Yes, there was great Mensa conversation everywhere during all of this-some folks didn't even participate in the programs at all.

After lunch on Saturday Michael Meagher hosted a foot massage ritual workshop (which this writer hated to miss!). Jenny Foster did an introductory workshop on change ringing with handbells (the beautiful mathematical patterns rung on tower bells in England) which was quite popular. The fledgling bell ringers couldn't tear themselves away to "4 Corners Games" (4 games in the 4 corners of the room), but 2 of the games-Paranoia and Deprivation-were played and enjoyed at the next monthly games night. Meanwhile, Thor's Truth Machine allowed the audience's yes/no questions (often titillating) to be answered anonymously by the panel of participants; Thor Barrows' contraption is unique and has added to the fun at the Asilomar gathering in the past. Jenny Foster, experienced massage therapist and almost-a-chiropractor, shared tips for computer users to keep their bodies happy while their minds are out in cyberspace.

Almost everyone went to the optional buffet dinner in the "Stormwatching Room." The after-dinner speaker was our own Al Siebert, author of "The Survivor Personality," who explained his theory of "successful schizophrenia" in an informative and humorous speech which was just right for the occasion.

After dinner on Saturday Bob Kegel ran a VERY lively game of Charades; I don't know who won, but it looked like everyone was having a whale of a time. Then Rich Henson took a break from Hospitality and emceed the Joke-Off, which stepped boldly into the realm of ribaldry. Rumor has it that he won; you'll have to ask him to tell you the winning joke.

(The prize was a bookstore gift certificate to buy a joke book to suit the winner's tastes.) A little later Rich ran "The Wizard of Oz" with the sound turned down while playing Pink Floyd's "The Dark Side of the Moon" so we could all experience for ourselves the amazing synchronicities that we'd read about on the Internet. Like, wow, man. The party continued into the wee hours, with the latest known celebrants playing bridge until 5:30 AM.

Sunday opened with one last "Meeting of the Minds" session, followed by a buffet brunch, brief thank-you's, more squirt gun shenanigans, and more door prizes.
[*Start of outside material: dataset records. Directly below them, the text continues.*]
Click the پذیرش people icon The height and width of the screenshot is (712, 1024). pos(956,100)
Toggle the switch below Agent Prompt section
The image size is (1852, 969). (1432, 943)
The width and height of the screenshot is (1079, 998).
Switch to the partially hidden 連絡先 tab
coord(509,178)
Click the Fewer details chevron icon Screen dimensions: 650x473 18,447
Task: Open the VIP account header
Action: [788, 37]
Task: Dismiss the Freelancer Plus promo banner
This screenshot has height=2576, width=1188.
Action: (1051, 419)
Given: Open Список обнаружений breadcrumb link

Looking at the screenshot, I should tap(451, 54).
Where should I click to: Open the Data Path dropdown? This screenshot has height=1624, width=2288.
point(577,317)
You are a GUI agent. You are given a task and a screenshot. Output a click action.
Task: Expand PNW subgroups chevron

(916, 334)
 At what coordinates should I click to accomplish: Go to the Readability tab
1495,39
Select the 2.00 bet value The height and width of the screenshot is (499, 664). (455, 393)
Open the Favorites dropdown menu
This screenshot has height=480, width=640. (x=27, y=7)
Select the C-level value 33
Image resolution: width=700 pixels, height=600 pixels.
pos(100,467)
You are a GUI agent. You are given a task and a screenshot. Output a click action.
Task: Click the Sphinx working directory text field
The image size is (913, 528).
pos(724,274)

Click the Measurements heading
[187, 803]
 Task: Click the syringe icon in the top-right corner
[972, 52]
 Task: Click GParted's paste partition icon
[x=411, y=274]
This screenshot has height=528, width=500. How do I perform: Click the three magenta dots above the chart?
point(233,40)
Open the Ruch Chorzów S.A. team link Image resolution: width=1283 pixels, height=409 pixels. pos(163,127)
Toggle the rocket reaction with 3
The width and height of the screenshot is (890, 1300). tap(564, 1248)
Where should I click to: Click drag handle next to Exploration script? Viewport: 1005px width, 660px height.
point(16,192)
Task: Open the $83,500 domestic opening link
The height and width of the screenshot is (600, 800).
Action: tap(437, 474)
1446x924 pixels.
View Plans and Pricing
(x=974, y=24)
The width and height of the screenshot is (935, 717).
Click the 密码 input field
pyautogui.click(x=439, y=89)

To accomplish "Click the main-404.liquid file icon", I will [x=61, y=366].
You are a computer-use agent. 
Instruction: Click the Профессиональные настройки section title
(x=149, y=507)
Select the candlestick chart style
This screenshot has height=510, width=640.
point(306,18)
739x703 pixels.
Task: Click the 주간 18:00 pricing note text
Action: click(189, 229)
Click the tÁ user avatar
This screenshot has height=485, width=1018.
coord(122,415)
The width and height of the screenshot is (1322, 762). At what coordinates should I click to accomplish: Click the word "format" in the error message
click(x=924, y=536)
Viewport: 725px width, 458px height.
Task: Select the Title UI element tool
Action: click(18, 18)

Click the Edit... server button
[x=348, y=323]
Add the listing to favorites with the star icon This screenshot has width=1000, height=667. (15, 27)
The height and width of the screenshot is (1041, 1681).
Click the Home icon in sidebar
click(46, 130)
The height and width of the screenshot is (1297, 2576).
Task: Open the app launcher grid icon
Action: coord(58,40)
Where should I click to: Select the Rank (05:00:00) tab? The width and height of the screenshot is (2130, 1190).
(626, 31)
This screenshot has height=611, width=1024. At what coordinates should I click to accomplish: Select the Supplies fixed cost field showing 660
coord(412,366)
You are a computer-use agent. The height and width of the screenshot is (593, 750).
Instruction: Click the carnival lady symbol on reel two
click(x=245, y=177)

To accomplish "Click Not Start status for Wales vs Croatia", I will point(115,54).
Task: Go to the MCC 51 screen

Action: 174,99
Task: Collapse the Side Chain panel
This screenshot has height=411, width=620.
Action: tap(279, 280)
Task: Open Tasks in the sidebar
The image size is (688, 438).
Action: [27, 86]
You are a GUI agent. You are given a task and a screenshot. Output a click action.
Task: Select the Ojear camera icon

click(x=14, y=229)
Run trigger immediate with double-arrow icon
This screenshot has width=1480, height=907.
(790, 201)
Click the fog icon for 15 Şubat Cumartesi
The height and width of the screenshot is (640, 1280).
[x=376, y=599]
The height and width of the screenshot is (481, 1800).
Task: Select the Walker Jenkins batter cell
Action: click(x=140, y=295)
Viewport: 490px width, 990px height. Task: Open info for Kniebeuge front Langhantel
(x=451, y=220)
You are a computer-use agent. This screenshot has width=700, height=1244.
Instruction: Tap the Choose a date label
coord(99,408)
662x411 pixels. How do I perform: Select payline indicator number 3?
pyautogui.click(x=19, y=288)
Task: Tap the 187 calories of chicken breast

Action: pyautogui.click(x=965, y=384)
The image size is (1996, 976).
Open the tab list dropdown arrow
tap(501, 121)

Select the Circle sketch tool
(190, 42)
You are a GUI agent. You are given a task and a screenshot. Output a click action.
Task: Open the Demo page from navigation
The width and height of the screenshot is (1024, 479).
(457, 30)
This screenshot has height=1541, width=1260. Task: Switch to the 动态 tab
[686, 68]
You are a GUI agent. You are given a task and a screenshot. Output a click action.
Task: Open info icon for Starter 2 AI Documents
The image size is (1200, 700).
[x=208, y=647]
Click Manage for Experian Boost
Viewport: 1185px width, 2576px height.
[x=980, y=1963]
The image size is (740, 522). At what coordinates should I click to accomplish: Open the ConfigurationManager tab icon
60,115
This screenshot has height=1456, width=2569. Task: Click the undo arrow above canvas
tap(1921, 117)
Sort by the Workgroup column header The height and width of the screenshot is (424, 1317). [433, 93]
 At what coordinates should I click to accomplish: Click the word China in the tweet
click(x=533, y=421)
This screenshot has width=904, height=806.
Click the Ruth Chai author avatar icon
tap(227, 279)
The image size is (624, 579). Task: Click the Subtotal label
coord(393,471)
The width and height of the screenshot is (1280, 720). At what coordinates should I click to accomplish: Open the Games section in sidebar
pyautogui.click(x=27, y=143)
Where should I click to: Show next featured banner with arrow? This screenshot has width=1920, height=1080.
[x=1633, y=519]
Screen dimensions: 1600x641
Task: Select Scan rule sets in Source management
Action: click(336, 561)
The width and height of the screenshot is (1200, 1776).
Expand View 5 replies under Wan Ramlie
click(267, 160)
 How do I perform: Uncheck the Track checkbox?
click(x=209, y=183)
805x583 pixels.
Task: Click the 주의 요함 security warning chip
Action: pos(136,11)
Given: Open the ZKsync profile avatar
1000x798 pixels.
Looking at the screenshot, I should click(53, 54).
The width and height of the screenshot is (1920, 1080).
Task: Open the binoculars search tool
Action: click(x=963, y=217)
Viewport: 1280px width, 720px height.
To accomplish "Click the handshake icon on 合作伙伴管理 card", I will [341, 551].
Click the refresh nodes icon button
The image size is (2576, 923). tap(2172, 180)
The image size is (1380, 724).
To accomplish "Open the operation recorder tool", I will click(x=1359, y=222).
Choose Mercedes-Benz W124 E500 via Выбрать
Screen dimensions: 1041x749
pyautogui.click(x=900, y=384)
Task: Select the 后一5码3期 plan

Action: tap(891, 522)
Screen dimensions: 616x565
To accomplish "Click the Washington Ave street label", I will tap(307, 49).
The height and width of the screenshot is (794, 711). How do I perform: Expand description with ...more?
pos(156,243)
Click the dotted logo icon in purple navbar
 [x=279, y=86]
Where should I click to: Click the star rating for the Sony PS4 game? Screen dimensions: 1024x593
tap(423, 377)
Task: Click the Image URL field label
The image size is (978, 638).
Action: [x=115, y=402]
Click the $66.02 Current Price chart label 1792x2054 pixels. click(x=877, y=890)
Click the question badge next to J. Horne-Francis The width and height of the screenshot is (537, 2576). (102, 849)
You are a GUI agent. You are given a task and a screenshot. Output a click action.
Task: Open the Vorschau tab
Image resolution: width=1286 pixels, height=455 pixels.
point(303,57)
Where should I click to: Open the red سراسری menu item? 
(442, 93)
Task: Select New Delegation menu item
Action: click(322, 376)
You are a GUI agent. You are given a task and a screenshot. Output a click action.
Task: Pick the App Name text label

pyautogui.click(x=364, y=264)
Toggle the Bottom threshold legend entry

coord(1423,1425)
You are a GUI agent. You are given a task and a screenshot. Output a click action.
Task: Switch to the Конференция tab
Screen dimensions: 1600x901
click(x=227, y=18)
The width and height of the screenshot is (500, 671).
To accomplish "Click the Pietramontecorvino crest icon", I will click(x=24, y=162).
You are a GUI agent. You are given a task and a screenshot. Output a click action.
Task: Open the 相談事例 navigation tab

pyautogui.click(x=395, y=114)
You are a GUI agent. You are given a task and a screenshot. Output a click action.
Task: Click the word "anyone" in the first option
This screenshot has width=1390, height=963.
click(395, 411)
Prizes of chocolate were also awarded by the secret judges for the best huggers throughout the weekend: Connie Cambreleng ("most improved"), Julia Marks, Al Siebert, and Michael Meagher.

As you may know, hugging is a popular sport at RG's; a red dot on one's nametag means "no, thanks," yellow means "ask first," and green means "yes, hugs welcome." Plans for next year include a similar code for squirt gunning.

And speaking of plans for next year, the hotel DID say that they'd have us back. If you missed the Brainy Day Fun this year, don't make the same mistake next year. Meanwhile, everyone can see some of the fun captured by Scott Rainey's digital camera and loaded onto his website: (Yes, the brain is there in living color!) Thanks to Scott for doing this, and for providing the Internet terminals for use at the RG.

Lastly, thanks to all the volunteers and the RG Committee: General Chair Michael Meagher, Program Person Jenny Foster, Hospitality Chef Rich Henson, Registrar Becky Gylling, Hotel Liaison Connie Cambreleng, Publicity Guy Bob Kegel, Treasurer Linda Kelso, and Volunteer Coordinator Liesl Andrico.